Let the record state: I love shopping. It pleases me. Enormously. It soothes me, when nothing else will. I love shopping even more than I love the things I buy.
And when I've had a particularly bad few weeks (using 'weeks' in the sense of 'days', or even 'hours'), I crave shopping like I crave oxygen. Only it's a little bit more expensive.
So this is how I found myself at Witchery yesterday afternoon, with 20 minutes to spare, a scabby toddler under one arm, and a sense of hope in my heart.
It had been a long couple of weeks. First Toddler landed in hospital overnight. Then she got a severe bout of chicken pox, despite being immunised (yes, I can hear the gods laughing at me as I type). THEN she scratched all her pox, so that they became infected, and we needed to feed her anti-biotics, which made her vomit, all over me, and the carpet, several fun-filled times.
I needed to shop.
Now, as Toddler was attached to me 24/7, this was impossible. However, when I found myself driving past Witchery in between a doctor's appointment and picking up my son, I had to grab the opportunity. I don't normally shop at Witchery. It's not a shop that is on my radar. But my friend Mia had been raving about it, raving of bargains and endless delights, and the tantalising promise of joy that lay within was so tempting I had to investigate. I parked and hauled Toddler inside.
The first thing that Toddler did was plonk herself down on a stool in the corner and insist that I did the same.
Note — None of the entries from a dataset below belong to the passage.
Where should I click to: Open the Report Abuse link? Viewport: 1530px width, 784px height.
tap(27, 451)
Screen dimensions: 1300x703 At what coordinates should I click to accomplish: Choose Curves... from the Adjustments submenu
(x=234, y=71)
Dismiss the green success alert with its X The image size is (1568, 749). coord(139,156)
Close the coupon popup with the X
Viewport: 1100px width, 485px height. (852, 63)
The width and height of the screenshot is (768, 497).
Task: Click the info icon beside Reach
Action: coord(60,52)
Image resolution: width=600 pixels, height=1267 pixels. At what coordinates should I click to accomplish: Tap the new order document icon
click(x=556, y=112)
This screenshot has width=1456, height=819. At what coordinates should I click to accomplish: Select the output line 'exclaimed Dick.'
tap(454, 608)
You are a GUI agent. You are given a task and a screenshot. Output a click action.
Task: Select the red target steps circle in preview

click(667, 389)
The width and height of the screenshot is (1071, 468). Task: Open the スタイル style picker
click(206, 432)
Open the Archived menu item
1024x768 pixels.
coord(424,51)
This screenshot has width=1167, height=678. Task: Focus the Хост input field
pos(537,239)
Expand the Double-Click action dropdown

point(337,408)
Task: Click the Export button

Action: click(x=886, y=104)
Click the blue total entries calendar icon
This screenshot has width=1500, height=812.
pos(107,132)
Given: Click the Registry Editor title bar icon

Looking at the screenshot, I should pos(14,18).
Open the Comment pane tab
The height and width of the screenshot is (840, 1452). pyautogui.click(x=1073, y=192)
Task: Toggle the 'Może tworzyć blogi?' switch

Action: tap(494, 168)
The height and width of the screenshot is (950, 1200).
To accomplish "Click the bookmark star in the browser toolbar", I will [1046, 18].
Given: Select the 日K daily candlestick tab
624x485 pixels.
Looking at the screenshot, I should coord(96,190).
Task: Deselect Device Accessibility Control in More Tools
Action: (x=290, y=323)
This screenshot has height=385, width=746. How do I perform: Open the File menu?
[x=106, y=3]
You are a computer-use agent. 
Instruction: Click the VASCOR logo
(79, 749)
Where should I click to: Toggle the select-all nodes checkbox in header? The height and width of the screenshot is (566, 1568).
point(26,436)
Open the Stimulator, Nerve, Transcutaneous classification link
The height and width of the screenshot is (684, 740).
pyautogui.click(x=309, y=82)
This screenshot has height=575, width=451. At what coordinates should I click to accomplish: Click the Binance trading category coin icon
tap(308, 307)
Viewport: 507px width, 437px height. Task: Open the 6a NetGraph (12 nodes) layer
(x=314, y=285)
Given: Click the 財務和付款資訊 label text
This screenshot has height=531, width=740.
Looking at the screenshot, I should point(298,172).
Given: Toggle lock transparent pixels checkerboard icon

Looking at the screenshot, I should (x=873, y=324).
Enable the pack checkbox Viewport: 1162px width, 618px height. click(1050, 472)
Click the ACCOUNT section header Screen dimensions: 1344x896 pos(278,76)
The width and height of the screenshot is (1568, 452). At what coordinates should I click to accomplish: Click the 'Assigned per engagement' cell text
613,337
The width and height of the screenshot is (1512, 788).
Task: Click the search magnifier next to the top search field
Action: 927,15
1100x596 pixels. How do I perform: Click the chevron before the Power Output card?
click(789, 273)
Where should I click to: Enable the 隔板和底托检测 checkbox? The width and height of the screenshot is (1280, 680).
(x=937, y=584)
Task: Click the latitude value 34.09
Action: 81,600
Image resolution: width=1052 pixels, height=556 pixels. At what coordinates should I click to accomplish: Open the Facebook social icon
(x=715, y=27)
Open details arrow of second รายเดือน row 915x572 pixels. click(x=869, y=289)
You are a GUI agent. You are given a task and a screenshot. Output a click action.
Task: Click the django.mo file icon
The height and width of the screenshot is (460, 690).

This was marvellous, as quite obviously the ideal thing to do in a clothes shop is to sit in a corner looking at the clothes, without being able to touch or try them.
Eventually I coerced Toddler into allowing me to rise by giving her a pile of scarves to play with. The sales assistants displayed remarkable fortitude, which is why I decided to buy a very nice cardigan. (The fact that it was a very nice cardigan helped too.)
I picked Toddler up and carried her on my hip to the counter, which was Mistake Number One. Approaching the register, I felt the familiar warmth spreading across my hip, like a comforting hot water bottle, only discomfortingly wet. Mistake Number Two was panicking, not putting Toddler down to wee on Witchery's floor (which would have been their Regret Number Huge, but would have probably saved my top), and letting the wee seep right through my clothes.
Happily, the nice sales assistants (who, from their youth and rather shocked faces were probably not parents themselves) allowed me to take Toddler to their private bathroom, which provided extra amusement when Toddler knocked over a giant pile of packing boxes on the way in. They also sensibly suggested that I buy a lovely new T-shirt to change into - so sensibly that I immediately decided to buy it. (The fact that it was quite lovely helped too.)
So now I have a beautiful new cardigan, which I probably didn't need, and a cute new T-shirt, which I really didn't need, and a wee wee top, which I certainly didn't need, and a memory of humiliation, which will stay with me forever.
Thanks chicken pox. I blame it all on you.